Dataset entries:
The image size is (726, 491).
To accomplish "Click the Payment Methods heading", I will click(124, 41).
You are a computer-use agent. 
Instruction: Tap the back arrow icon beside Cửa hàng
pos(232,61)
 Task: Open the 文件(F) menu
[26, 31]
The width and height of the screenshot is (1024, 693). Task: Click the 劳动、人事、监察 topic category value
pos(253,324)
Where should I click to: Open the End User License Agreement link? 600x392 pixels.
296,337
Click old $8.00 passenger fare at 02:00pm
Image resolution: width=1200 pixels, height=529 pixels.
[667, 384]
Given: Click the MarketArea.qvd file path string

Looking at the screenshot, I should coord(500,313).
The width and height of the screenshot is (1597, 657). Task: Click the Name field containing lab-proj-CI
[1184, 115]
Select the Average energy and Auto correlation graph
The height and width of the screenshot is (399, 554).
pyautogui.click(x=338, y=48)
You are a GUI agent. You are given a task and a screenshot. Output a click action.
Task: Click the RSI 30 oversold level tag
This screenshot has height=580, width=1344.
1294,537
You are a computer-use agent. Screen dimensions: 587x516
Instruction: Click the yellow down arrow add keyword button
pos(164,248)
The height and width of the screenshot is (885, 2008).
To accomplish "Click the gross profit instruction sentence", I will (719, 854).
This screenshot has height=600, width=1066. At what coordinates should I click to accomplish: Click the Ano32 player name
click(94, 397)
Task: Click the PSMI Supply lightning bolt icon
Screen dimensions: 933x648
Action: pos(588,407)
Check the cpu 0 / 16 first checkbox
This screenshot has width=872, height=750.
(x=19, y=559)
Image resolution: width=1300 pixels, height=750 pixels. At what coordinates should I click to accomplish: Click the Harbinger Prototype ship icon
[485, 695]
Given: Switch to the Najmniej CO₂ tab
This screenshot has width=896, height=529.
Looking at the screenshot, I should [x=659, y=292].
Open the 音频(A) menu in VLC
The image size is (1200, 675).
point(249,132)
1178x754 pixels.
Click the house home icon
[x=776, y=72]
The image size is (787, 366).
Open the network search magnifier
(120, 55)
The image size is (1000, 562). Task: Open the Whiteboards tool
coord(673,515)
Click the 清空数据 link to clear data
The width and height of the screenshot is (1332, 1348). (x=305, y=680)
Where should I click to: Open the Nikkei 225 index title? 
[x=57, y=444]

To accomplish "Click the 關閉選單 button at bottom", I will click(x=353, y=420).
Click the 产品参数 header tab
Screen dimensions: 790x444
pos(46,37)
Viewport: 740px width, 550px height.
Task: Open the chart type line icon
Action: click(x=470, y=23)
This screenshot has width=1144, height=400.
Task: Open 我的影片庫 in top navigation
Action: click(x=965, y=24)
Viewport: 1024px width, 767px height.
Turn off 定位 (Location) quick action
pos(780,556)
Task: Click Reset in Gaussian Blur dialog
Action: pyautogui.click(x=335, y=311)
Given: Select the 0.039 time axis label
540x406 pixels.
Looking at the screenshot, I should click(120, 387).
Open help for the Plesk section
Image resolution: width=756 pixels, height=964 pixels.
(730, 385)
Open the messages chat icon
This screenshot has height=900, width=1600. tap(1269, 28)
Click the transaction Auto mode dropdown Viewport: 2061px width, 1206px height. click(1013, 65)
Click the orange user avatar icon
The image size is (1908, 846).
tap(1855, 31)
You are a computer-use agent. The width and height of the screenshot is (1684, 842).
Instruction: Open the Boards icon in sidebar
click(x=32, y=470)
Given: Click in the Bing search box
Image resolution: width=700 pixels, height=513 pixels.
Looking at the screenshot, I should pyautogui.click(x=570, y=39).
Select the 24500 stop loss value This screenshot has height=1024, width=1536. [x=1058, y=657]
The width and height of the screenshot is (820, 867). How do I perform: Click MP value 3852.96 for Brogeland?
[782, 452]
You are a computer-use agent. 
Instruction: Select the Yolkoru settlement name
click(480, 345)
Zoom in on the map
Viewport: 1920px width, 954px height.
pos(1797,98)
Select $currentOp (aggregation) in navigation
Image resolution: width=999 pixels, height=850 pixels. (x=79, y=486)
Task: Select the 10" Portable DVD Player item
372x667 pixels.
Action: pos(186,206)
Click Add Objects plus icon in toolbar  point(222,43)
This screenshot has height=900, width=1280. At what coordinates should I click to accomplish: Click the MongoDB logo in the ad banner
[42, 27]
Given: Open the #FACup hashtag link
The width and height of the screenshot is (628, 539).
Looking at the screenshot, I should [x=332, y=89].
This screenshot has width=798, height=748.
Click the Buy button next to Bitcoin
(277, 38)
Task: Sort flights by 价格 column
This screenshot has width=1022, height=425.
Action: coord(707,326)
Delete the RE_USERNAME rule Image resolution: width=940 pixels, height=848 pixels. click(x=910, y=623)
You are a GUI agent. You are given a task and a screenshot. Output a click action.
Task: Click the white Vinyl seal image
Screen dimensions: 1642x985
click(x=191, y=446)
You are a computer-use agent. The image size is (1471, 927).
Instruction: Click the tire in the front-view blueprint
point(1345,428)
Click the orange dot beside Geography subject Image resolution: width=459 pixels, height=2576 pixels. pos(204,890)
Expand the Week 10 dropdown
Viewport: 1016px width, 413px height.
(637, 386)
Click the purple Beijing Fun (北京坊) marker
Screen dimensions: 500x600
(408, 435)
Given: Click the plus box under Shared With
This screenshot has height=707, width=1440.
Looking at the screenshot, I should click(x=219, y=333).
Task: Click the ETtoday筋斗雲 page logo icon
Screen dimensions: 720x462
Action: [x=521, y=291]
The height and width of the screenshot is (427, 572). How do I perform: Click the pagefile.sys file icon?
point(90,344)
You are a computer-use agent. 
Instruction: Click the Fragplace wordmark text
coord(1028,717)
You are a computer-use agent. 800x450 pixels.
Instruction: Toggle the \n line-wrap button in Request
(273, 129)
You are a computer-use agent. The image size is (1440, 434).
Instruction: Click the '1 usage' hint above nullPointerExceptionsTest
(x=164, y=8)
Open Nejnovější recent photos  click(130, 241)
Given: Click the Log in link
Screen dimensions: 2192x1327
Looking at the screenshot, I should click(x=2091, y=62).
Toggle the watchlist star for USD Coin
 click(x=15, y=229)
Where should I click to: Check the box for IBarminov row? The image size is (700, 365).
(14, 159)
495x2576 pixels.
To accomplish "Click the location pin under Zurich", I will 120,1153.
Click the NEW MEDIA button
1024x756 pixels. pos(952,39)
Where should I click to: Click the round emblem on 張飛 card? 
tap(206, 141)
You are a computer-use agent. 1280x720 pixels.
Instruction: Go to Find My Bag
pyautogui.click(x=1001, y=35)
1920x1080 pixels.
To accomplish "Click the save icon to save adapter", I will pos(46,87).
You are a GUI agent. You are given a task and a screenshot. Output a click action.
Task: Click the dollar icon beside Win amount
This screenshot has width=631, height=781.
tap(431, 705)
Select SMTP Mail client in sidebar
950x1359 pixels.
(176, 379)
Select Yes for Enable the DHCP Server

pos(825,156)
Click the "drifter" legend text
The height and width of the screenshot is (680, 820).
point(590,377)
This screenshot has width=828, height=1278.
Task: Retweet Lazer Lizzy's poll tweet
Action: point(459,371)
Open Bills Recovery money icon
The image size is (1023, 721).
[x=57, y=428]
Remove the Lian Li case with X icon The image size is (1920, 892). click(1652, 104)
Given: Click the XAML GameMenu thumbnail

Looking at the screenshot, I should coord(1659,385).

§ **Work order**:
Copy each line of the data that contains the word "plus".

§ **Solution to this exercise**:
Click Add Objects plus icon in toolbar  point(222,43)
Given: Click the plus box under Shared With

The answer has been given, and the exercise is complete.